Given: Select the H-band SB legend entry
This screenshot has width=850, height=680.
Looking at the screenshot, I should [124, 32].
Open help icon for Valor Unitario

==

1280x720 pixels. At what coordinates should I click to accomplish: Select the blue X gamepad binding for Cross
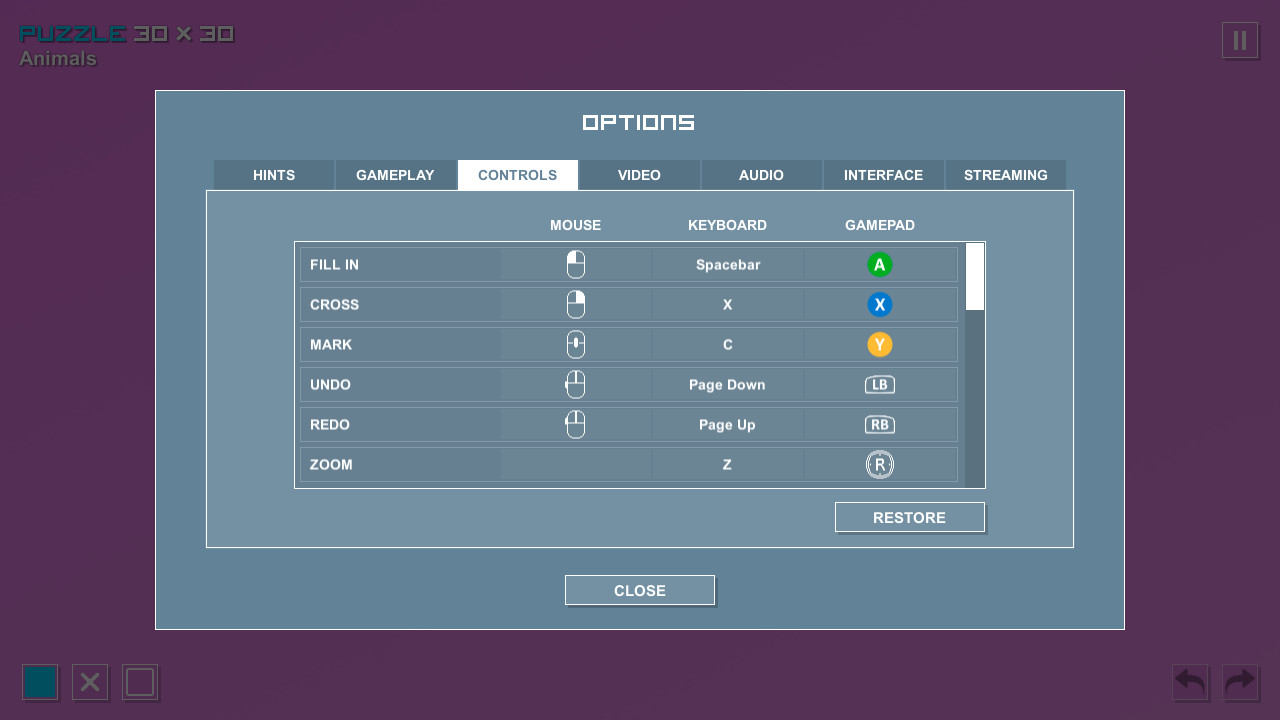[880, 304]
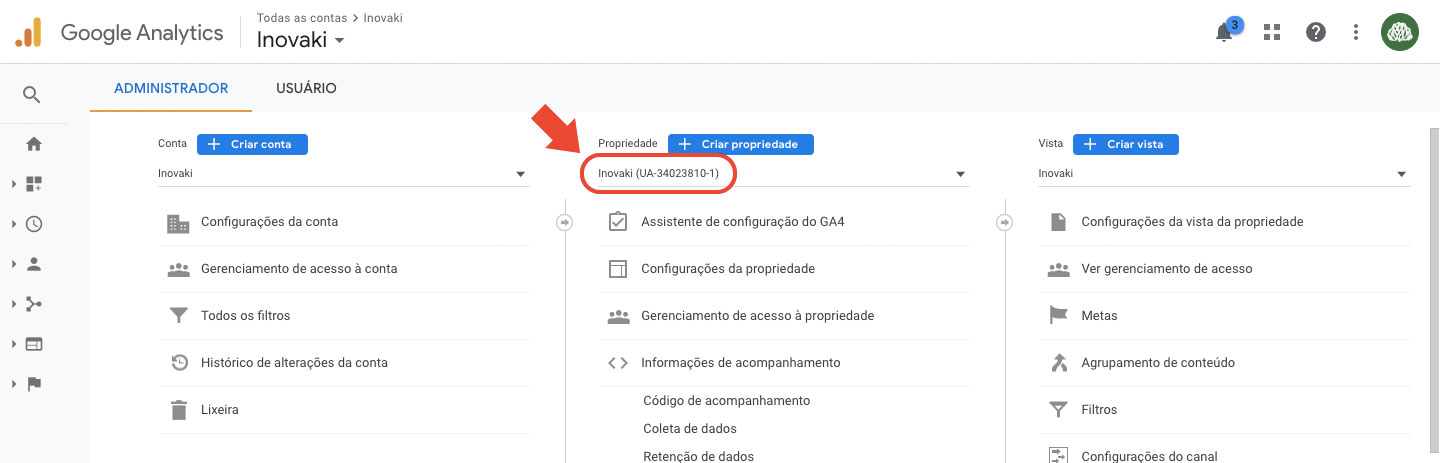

--

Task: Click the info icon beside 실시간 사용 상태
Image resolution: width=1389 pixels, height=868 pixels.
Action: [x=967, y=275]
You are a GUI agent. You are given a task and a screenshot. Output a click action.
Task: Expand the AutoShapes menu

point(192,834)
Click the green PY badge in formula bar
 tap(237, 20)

▶ _Task instructions_: In the data, starting with the line containing "Given: Select the H-band SB legend entry" and going on through the line containing "Open help icon for Valor Unitario", substitute "info icon" for "help icon". Give back only those lines, with nothing else changed.

▶ _Final result_:
Given: Select the H-band SB legend entry
This screenshot has width=850, height=680.
Looking at the screenshot, I should [124, 32].
Open info icon for Valor Unitario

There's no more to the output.